GIVEN DATA ->
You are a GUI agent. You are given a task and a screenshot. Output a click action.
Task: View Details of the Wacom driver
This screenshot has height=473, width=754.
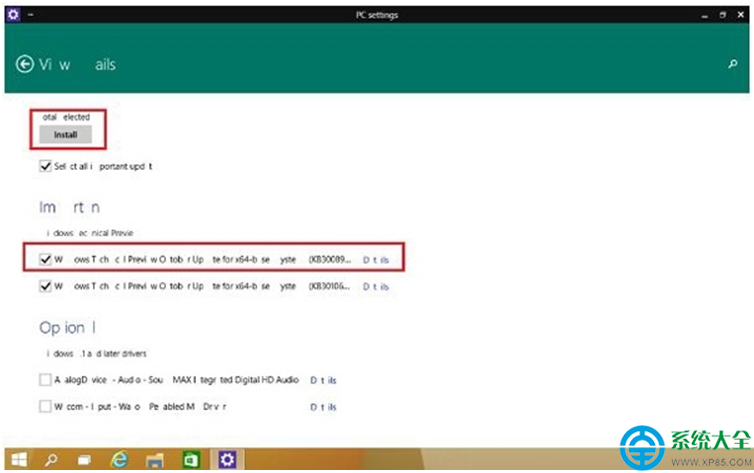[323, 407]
---
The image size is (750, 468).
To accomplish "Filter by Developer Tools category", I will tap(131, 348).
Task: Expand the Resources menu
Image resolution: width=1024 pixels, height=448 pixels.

YOUR ASSIGNMENT ->
Could you reproduce exactly the lines of the entries above, from the one with "The image size is (750, 468)." through the one with "Image resolution: width=1024", and nothing else?

REPLY ->
The image size is (750, 468).
To accomplish "Filter by Developer Tools category", I will tap(131, 348).
Task: Expand the Resources menu
Image resolution: width=1024 pixels, height=448 pixels.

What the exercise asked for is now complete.